Inland

Wie geflüchtete Lehrer zu Brückenbauern an deutschen Schulen werden

Mit einem bundesweit einzigartigen Programm macht die Uni Potsdam geflüchtete Lehrer fit, damit sie an deutschen Schulen tätig werden können. Sie sollen Brückenbauer werden und zwischen den Kulturen vermitteln. Das Interesse ist riesig.
von Vera Rosigkeit · 28. Juli 2016
Seit April nehmen Abdulkader Ajam und Alaa Kasaab an der Uni-Potsdam am Qualifizierungsprojekt für geflüchtete Lehrer an der Uni Potsdam teil.
Seit April nehmen Abdulkader Ajam und Alaa Kasaab an der Uni-Potsdam am Qualifizierungsprojekt für geflüchtete Lehrer an der Uni Potsdam teil.

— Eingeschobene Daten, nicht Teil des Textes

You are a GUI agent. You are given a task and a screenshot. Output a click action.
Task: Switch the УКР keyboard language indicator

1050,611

Über Facebook habe sie von dem Kurs erfahren und sei sehr glücklich, dass sie teilnehmen kann. Vor acht Monaten ist die 23-jährige Alaa Kasaab über Österreich nach Berlin gekommen. Im syrischen Aleppo hat Kasaab vorher als Lehrerin im Kindergraten Englisch unterrichtet. Auch Abdulkader Ajam hat studiert. Elektrotechnik, „aber nur zwei Jahre, dann musste ich fliehen“, erzählt er. Gemeinsam mit seiner Mutter und einem jüngeren Bruder lebt er seit September 2015 in Potsdam. Mit dem Vater, der in Syrien blieb, habe er zweimal die Woche Kontakt, „wenn das Internet funktioniert“, sagt der 21-Jährige.

Deutsche Sprache als Voraussetzung

Nun sitzen beide in einem Seminarraum des Sprachzentrums der Universität Potsdam und lernen Deutsch, schnell und intensiv, 24 Unterrichtsstunden die Woche. Sie gehören zu den ersten, die am Potsdamer Qualifizierungsprogramm für geflüchtete Lehrer „Refugee Teachers Welcome“ teilnehmen.

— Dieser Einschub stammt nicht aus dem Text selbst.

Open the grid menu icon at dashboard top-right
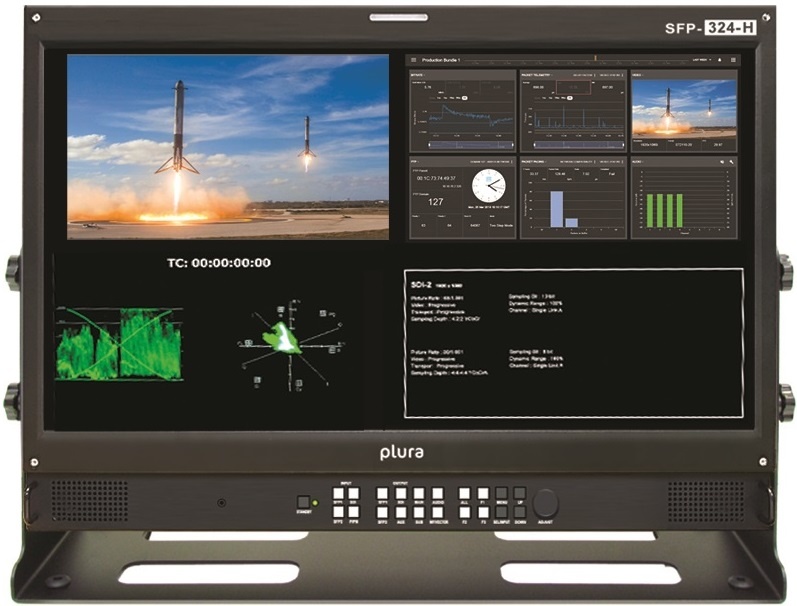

Für viele geflüchtete Kinder an deutschen Schulen werden dringend Lehrer gesucht, erklärt Miriam Vock, Professorin für Empirische Unterrichts- und Interventionsforschung und Initiatorin des Programms. „Unsere Stärke ist die Lehrerausbildung“, fügt sie hinzu. So entstand die Idee für das bisher deutschlandweit einzigartige Projekt, geflüchtete Lehrer mit dem deutschen Schulsystem vertraut zu machen und ihnen eine Arbeit z.B. in Willkommensklassen zu ermöglichen. „Die Geflüchteten sind Vorreiter und können Brückenbauer für eine bessere Integration der neuen Schüler sein, sie können sprachlich und kulturell vermitteln“, sagt Vock.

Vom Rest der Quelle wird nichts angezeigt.